Blake Smith and Robert Reynolds, Digital Humanities
Chinese in its written form, whether typed or penned, does not separate its characters by spaces. Imagine if this were the case with English, and a sign for a job fair were to display “opportunityisnowhere.” Regardless of the intent being to announce that “opportunity is now here,” the ambiguity caused by the lack of spacing also enables a negative reading. Figuring out where the spaces, or word boundaries, belong in Chinese can even be tricky on occasion even for native speakers. Imagine then how difficult this task is for computers. And so, machines need to be able to decipher word boundaries in Chinese text before they can do anything else with it such as translation or web-search. Computational tools that do this essential preprocessing are called segmenters. They take spaceless Chinese text as input and output their best guess at a spaced version. (See Figure 1.)

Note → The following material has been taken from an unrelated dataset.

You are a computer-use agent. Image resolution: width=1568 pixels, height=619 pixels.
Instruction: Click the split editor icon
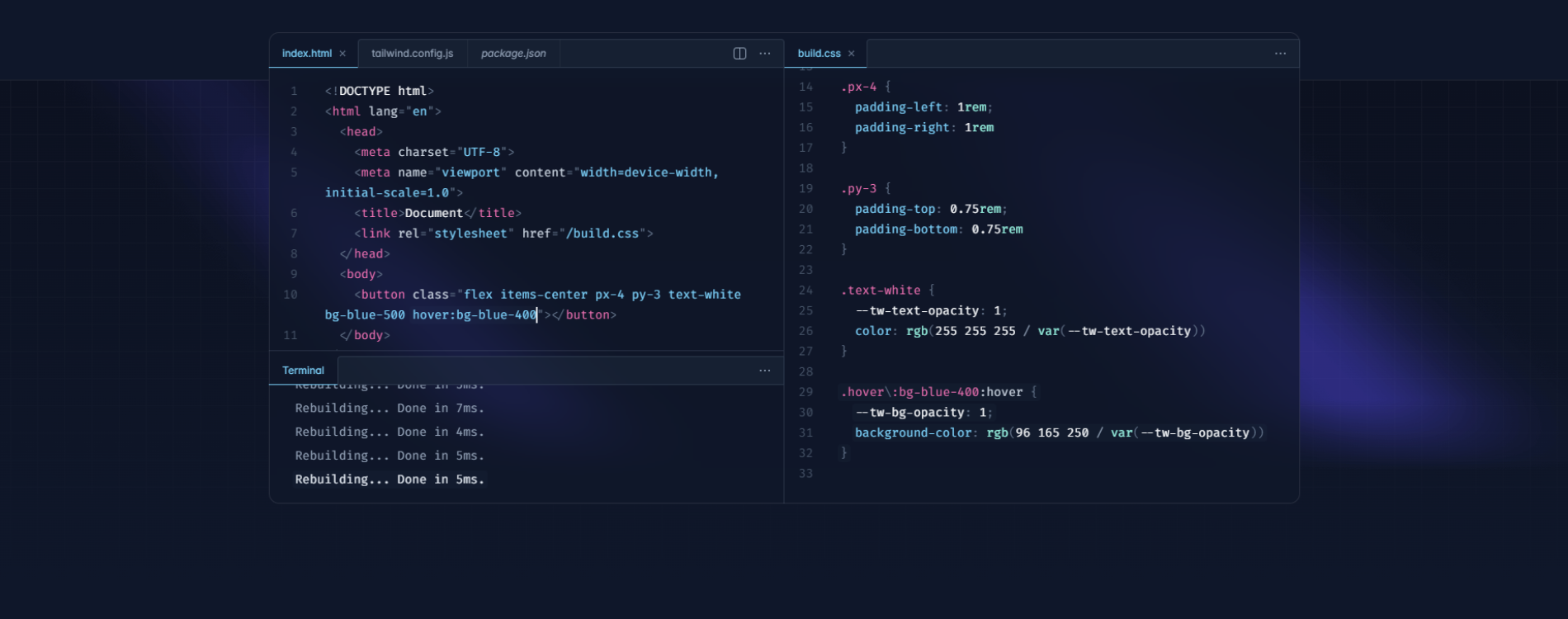(739, 54)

The approach segmenters take varies in deciphering word boundaries and inserting spaces. They can draw on hard-coded linguistically motivated rules (such as inserting a space after every possessive particle), or, they can compute statistical probabilities for every character sequence based on examples in training data. While there do exist ways of combining rule- and statistical-based methods as well as integrating part-of-speech labels, the simple answer is that statistical segmenters produce the best results.
Figure 1. Segmenter Input/Output.
Statistical word segmenters work, as mentioned, because they ‘learn’ from training data. These training data are texts of Chinese which have spaces manually inserted by hand through the painstaking efforts of native speakers. The computer calculates the probabilities it will use to segment based on these human-quality segmentations. Human-quality, however does not mean perfect quality and as a result there is a high likelihood for variation in the segmentations of hand-segmented text. This means that for one sequence of characters, take “ABC” for example, the same characters could appear in the human-segmented text 30 times as “AB C” and 10 times as “A BC”. Due to the ambiguity present in spaceless Chinese, this inconsistency could be due to inherent ambiguity in the language, disagreement between human annotators, or even human error. This variation in training texts has been shown to be detrimental to the performance of the segmenters trained on them (Sun et al. 2005).
Now, we know that automatic segmentation must come before any other processing when it comes to Chinese and computers. One of those downstream processes is automatic machine translation (think Google Translate). For downstream machine translation, both accuracy and consistency in segmentation are important to the quality of the final translation output. But, Chang et al. (2008) have demonstrated that in the case of translation, consistency is more important than accuracy. So how do we ensure that segmenters are making consistent segmentations? Our solution is to ensure that the training data which informs those statistical segmenters is consistent itself. Our research culminated with the creation of a novel computational tool which allows you to check the consistency of hand-segmented training data. We have called the tool space-diff because it shows differences in spacing and enables you to fix inconsistencies before using the data to train a segmenter. As illustrated in Figure 2, the tool is freely available and open-source so that anyone in the world can use, adapt, and altogether benefit from what we have done.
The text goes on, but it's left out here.